The loss stung. But what Kasparov discovered in defeat would prove more valuable than any victory.
"I realized something profound that day," Kasparov told me during our interview for this book. "The computer was better at chess. But I was better at thinking about thinking. I could ask questions the computer couldn't: Why this opening? What's my opponent trying to achieve? How can I change the nature of the game itself?"
This realization led Kasparov to pioneer "Advanced Chess"—humans partnering with computers. The results were extraordinary. A human-computer team didn't just beat solo humans or solo computers. They achieved a level of play neither could reach alone. The computer handled calculation; the human handled meta-cognition—thinking about how to think about the position.
But here's the twist that makes this story essential for our moment: In Advanced Chess tournaments, the teams with the strongest computers didn't always win.

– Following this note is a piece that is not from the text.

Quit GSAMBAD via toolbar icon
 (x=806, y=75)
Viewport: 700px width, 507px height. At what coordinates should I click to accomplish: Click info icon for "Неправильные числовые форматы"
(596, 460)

The winners were those with the best process for combining human insight with machine calculation. The meta-thinking—how to orchestrate multiple forms of intelligence—mattered more than raw computational power.
"This is the future of all knowledge work," Kasparov explained. "Not humans versus machines, but humans conducting orchestras of artificial intelligence. And the conductor's skill isn't playing instruments—it's knowing how they should sound together."